**Tasks for this exercise**
(A) From the article on complement activation in vasculitis, extract the passage starting at "Complement System Activated" and ending at "the researchers noted.".
(B) In one to three sentences, explain what evidence in the article on complement activation in vasculitis leads the researchers to suggest that the two subtypes have different disease-causing mechanisms.

**Excerpt provided**
====

Complement System Activated Years Before Symptoms in 2 AAV Subtypes
The body’s complement system — comprised of blood proteins that fight infection — is specifically activated in individuals with microscopic polyangiitis and ANCA-associated vasculitis (AAV) with myeloperoxidase (MPO) antibodies years before a patient’s symptoms begin, new research shows.
“These findings support differential pathogenic [disease-causing] mechanisms behind” these two AAV subtypes, the researchers noted.
The study, “Complement activation prior to symptom onset in myeloperoxidase ANCA-associated vasculitis but not proteinase 3 ANCA associated vasculitis – A Swedish biobank study,” was published in the Scandinavian Journal of Rheumatology.
The complement system consists of a group of proteins in the blood that interacts in a coordinated manner to fight infection. The proteins are usually inactive but become activated by foreign organisms or antibodies carrying them.

====

**Collected material**
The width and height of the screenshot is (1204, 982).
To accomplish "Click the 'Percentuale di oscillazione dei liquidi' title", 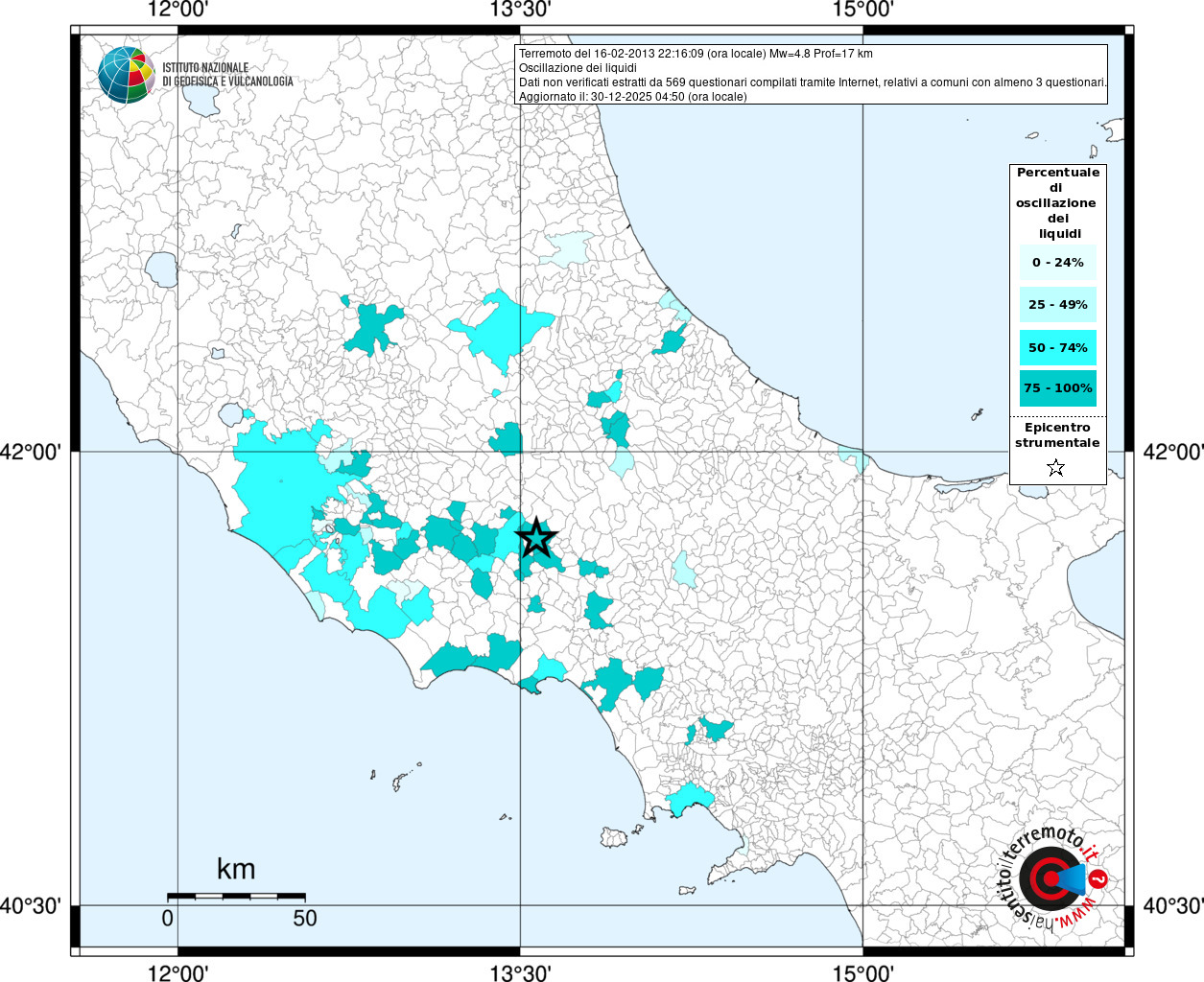I will click(x=1057, y=202).
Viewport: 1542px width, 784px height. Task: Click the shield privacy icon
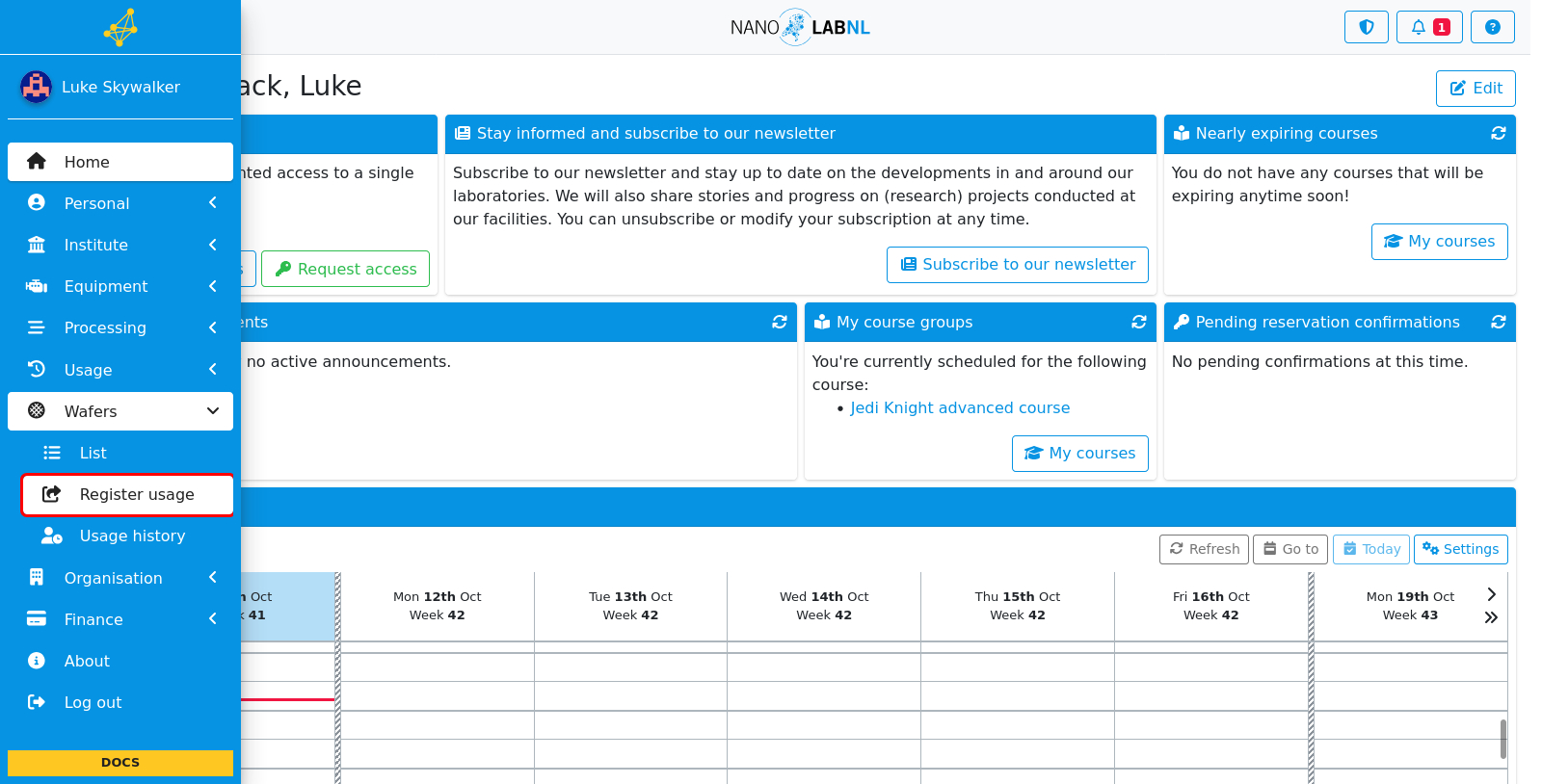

====

**List of solutions**
(A)
Complement System Activated Years Before Symptoms in 2 AAV Subtypes
The body’s complement system — comprised of blood proteins that fight infection — is specifically activated in individuals with microscopic polyangiitis and ANCA-associated vasculitis (AAV) with myeloperoxidase (MPO) antibodies years before a patient’s symptoms begin, new research shows.
“These findings support differential pathogenic [disease-causing] mechanisms behind” these two AAV subtypes, the researchers noted.

(B) The study found complement activation before symptom onset in myeloperoxidase ANCA-associated vasculitis but not in proteinase 3 ANCA-associated vasculitis, as its title states. The researchers say this difference between the two subtypes supports different disease-causing mechanisms.